As organizações que acompanham as
querelantes asseguram que são muitos mais os culpados por esses delitos, e
assinalam a lentidão com a qual o Ministério Público está atuando para
providenciar a captura de pelo menos outras cinco pessoas.
Além disso, recordam que existem
nexos diretos entre os militares violadores de direitos humanos e os
fazendeiros que disputavam as terras com as comunidades indígenas.
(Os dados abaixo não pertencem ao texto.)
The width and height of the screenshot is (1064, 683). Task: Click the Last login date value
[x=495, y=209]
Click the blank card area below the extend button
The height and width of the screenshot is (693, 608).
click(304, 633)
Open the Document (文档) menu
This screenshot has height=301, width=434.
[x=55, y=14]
Para Anabella Sibrian e Miguel
Zamora, da Plataforma Internacional contra a Impunidade, esses processos se
marcam dentro de uma história e estrutura sociopolítica do Estado guatemalteco,
que, desde o seu começo, se configurou em função dos interesses das elites
econômicas tradicionais e, mais recentemente, dos novos poderes econômicos
legais e ilegais (poderes fáticos).
Esses poderes utilizam a força
militar e os órgãos de justiça para controlarem qualquer tipo de oposição aos
seus interesses.
"O caso da comunidade de
Sepur Zarco é um claro exemplo disso. Na medida em que toleramos que graves
crimes fiquem impunes, estamos alentando que continuem sendo cometidos”, disse
Sibrian.
É por isso que um amplo conjunto
de organizações nacionais e internacionais estão acompanhando esse longo
processo de busca pela justiça.
"As mulheres querelantes
estão sendo estigmatizadas e vivem um contexto comunitário muito complicado, em
que os militares voltaram a organizar os patrulheiros de autodefesa civil e os
grandes fazendeiros continuam disputando com as comunidades indígenas o acesso
à terra”, disse Ada Valenzuela.
"Além disso, nas redes
sociais, se desencadeou uma forte campanha de desprestígio contra as mulheres
querelantes e as organizações que as apoiam, assessoram e acompanham”,
assinalou a presidenta da UNAMG.
Uma sociedade corresponsável: despojar-se da vergonha
Um dos objetivos desse julgamento
é que as vítimas se despojem da vergonha e a transfiram para os vitimadores,
que são quem devem carregar isso.
"Como é possível que a
sociedade não tenha gerado condições para que as mulheres que sofreram
violência sexual possam caminhar livremente e de forma segura?”, pergunta Paula
Barrios.
"Devemos romper este
continuum da violência contra as mulheres. Conseguir derrubar esse grande muro
de impunidade – que, na Guatemala, é histórico – permitirá a todas as
sobreviventes de violência sexual considerar que é possível chegar à justiça”,
disse a diretora das Mulheres Transformando o Mundo.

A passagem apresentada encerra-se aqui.